_Given data_:

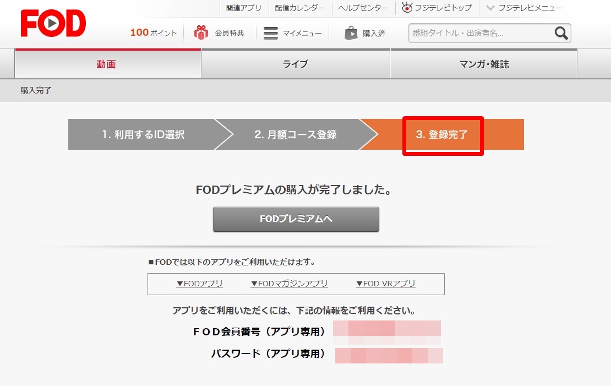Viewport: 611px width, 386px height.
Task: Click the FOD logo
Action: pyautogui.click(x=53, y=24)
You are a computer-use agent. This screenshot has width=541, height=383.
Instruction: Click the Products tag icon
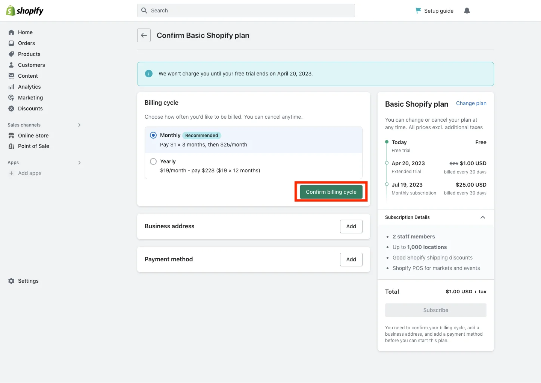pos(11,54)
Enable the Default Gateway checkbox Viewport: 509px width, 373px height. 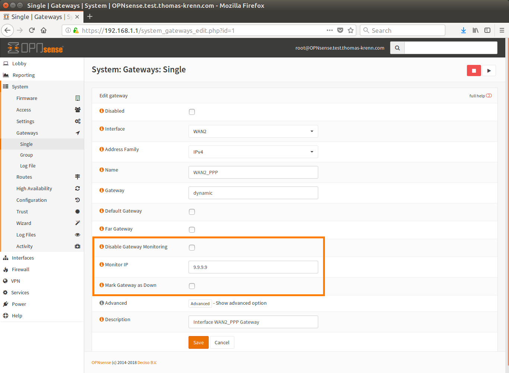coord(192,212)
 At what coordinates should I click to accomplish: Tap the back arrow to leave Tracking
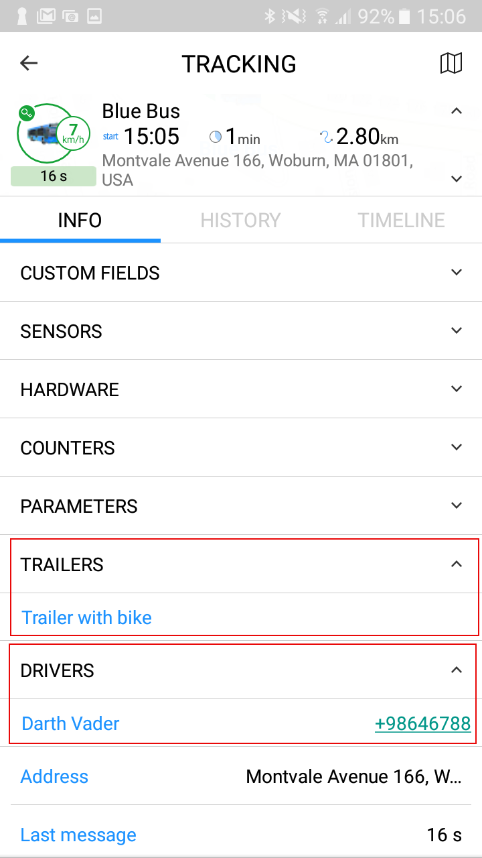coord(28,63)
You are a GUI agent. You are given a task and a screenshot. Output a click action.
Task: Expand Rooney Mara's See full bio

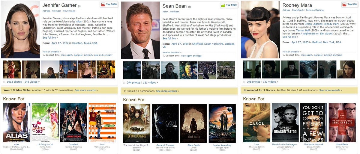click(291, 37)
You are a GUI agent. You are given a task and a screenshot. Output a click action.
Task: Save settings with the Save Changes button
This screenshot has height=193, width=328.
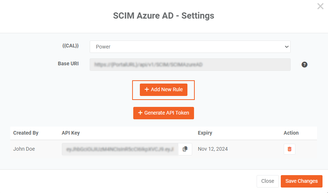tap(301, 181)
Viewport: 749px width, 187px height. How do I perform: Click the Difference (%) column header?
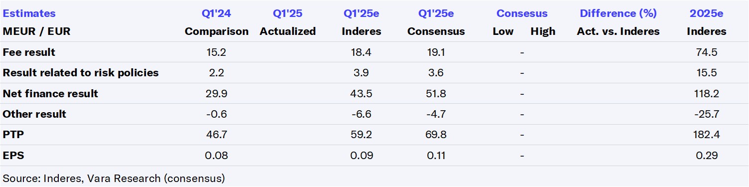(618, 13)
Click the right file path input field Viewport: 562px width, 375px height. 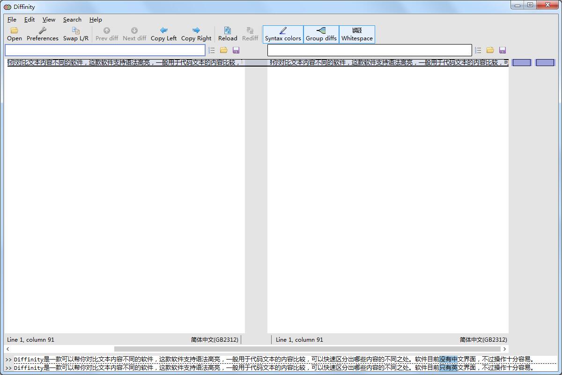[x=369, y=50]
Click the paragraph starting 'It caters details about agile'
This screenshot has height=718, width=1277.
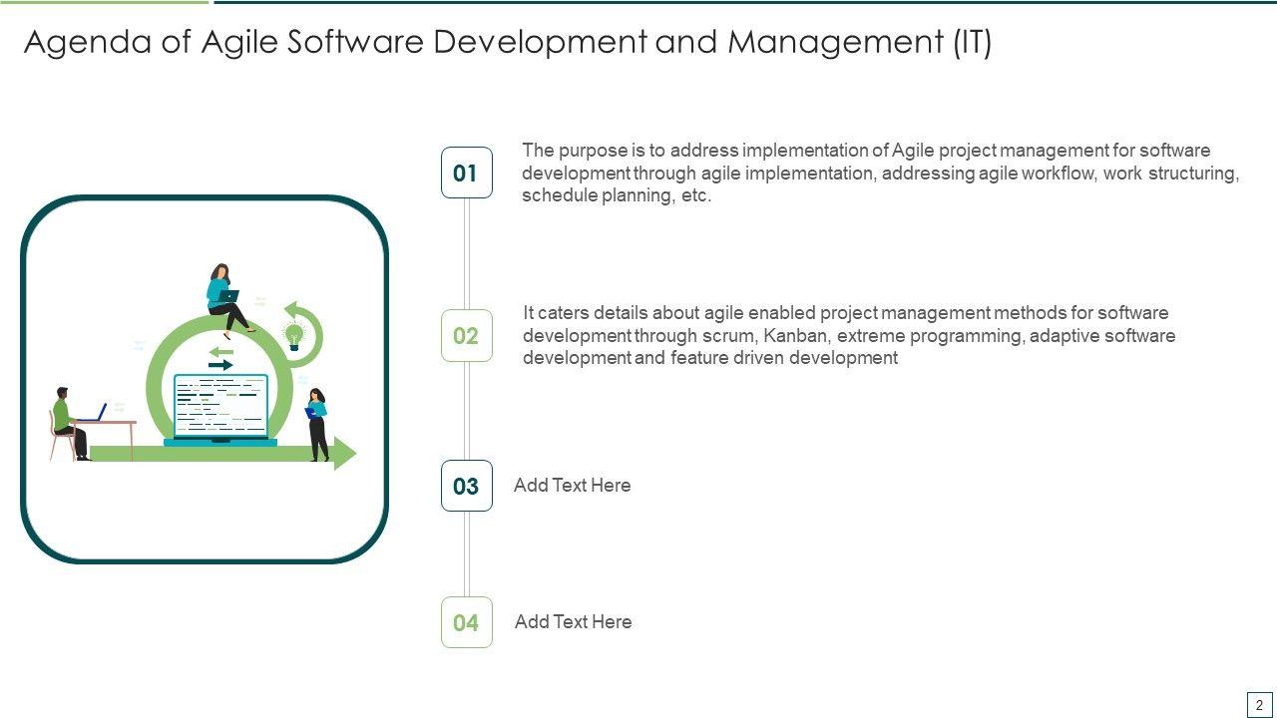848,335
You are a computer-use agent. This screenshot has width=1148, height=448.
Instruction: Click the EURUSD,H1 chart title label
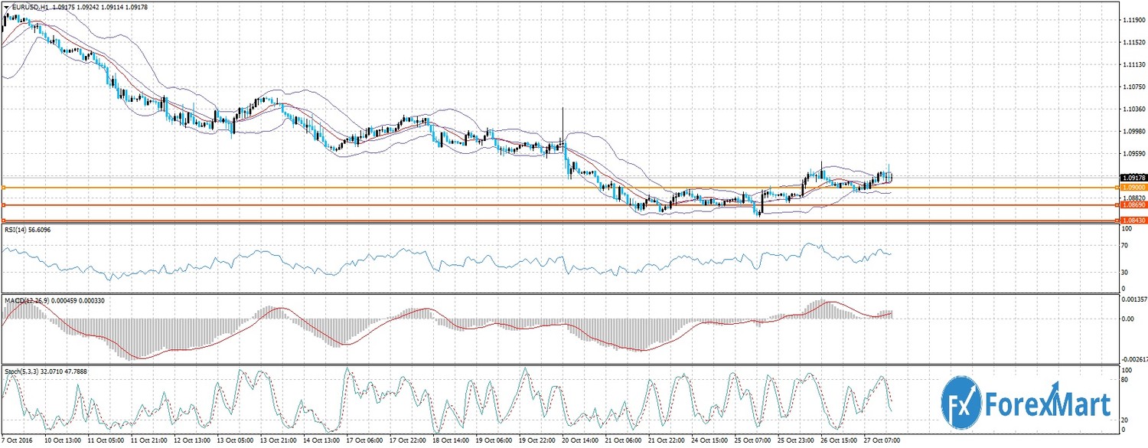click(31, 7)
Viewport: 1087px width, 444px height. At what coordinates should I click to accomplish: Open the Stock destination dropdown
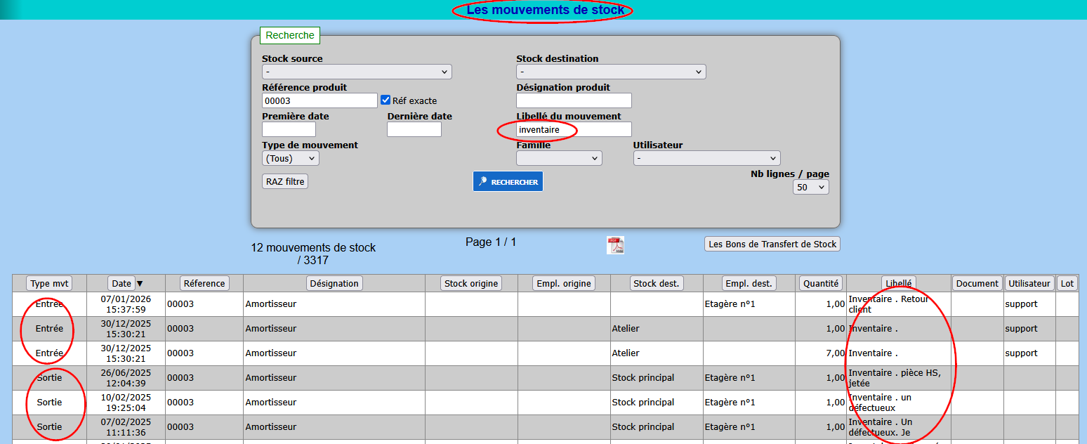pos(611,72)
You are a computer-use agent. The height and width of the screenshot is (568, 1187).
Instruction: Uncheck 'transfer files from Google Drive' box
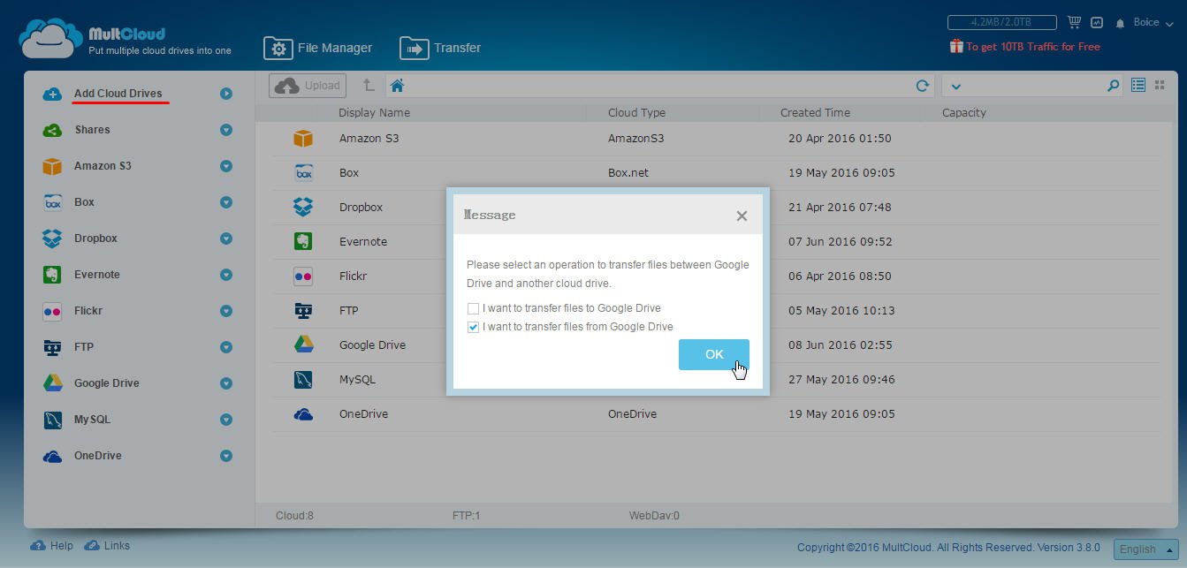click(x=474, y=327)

_Exercise brief_:
An exact copy is needed of the lines running from the one with "You are a computer-use agent. The" through the end of the data above, and of those lines only, without pictures.

_Answer to the problem_:
You are a computer-use agent. The height and width of the screenshot is (568, 1187).
Instruction: Uncheck 'transfer files from Google Drive' box
click(x=474, y=327)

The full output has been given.